I've been meaning to blog about this since I read about it two weeks ago, but I had a hard time finding my 'angle' - what exactly did I have to say about it?
Executive Summary: In the recently released 'Reign Over Me' the excellent 'Shadow Of The Colossus' features heavily. Not as a product placement or promotional device, and not as a 'cheap' way to give credibility to a youth character (look, this guy must be a young geeky outcast, he plays videogames) but as a key plot device that serves as a metaphor for the core message behind the movie -- a survivor's attempts to deal with his life post 9/11:
Refusing to accept the death of loved ones. Seeking out an escape from that truth. Giants falling in slow motion. "You could see where someone who was dealing with 9/11 would be engrossed by a giant that keeps collapsing over and over again," he says. Charlie's therapy was Shadow of the Colossus. - KotakuThe article finishes with this line: 'Reign Over Me' must be one of the first Hollywood films, if not the first, to deal with games thematically and intelligently.

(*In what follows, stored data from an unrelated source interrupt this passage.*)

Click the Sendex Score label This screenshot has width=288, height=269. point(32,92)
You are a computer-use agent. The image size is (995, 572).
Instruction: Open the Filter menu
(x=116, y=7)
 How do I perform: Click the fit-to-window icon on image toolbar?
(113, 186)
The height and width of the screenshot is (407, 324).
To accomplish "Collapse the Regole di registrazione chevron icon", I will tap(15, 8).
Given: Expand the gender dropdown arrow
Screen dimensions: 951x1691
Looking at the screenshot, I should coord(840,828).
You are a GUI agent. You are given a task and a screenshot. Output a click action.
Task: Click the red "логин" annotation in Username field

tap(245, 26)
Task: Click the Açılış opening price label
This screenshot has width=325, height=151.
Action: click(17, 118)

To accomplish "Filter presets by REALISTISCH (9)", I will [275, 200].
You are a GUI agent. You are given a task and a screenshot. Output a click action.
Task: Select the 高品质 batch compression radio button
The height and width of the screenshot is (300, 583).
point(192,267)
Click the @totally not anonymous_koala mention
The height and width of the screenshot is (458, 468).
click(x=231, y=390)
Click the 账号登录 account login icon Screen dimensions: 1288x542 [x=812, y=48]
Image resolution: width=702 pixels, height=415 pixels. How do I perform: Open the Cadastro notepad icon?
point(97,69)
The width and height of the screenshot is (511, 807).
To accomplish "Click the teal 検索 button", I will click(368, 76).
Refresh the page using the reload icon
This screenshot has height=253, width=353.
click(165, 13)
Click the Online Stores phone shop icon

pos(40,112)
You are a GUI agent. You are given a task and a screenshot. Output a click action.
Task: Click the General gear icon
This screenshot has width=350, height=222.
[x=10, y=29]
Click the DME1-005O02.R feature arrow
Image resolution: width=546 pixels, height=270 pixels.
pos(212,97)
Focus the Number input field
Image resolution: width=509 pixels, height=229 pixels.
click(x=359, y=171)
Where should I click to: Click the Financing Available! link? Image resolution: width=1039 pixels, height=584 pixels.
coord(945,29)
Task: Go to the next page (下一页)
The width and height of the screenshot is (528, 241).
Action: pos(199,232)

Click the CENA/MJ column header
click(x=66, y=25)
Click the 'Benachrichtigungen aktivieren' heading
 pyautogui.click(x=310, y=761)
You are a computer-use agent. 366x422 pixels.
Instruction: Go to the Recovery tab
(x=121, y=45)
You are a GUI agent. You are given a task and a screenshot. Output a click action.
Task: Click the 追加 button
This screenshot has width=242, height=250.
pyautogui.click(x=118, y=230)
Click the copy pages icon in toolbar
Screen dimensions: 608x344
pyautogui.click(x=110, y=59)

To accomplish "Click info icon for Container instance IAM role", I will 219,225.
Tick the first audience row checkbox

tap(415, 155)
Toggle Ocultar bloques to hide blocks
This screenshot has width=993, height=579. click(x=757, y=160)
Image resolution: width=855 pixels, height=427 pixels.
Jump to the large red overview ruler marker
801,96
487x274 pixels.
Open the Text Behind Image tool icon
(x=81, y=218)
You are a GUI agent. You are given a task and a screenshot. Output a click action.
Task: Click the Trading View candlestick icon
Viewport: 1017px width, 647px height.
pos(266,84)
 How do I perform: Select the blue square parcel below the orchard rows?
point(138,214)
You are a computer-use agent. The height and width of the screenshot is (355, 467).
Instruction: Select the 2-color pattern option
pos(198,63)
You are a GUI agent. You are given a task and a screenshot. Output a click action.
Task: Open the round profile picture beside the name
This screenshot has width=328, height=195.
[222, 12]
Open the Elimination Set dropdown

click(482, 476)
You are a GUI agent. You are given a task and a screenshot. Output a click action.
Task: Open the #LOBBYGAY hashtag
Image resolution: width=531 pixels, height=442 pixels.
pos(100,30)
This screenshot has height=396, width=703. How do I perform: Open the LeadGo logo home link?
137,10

The movie, unfortunately, doesn't seem to have done very well at the box office (yet to break even) so it is debatable how much positive impact it will have on sales of Shadow. However I think the real value here is the evidence of growing recognition from Hollywood that some games can touch people in important ways, carrying layers of meaning and eliciting emotions in consumers (particularly those who have played said game) rather then simply fill time. If you are a Hollywood director making a movie and wanting your audience to feel nostalgia for idyllic carefree summer days of their youth, you might license 'Brown Eyed Girl' (depending, of course, on your target demographic). The fact that directors who grew up with videogames might start to treat the placement of games within their movies in a mature and thought-provoking fashion is very exciting to me.
This isn't to say, though, that I think we ought to be pushing TV and Movies to over-intellectualize games and look for meaning and messages where they weren't meant to be found. Ideally movies would give screen time to a game to reinforce a sense of fun, adrenaline and accomplishment - all key motivating factors for many people who play games.
I shudder to think that the future of game placement in other forms of mass media will all look like this:
What do you think? If a movie gave significant screen time to a character defeating Sephiroth in FFVII, chances are you would be able to identify with their sense of elation, but would a non-gamer?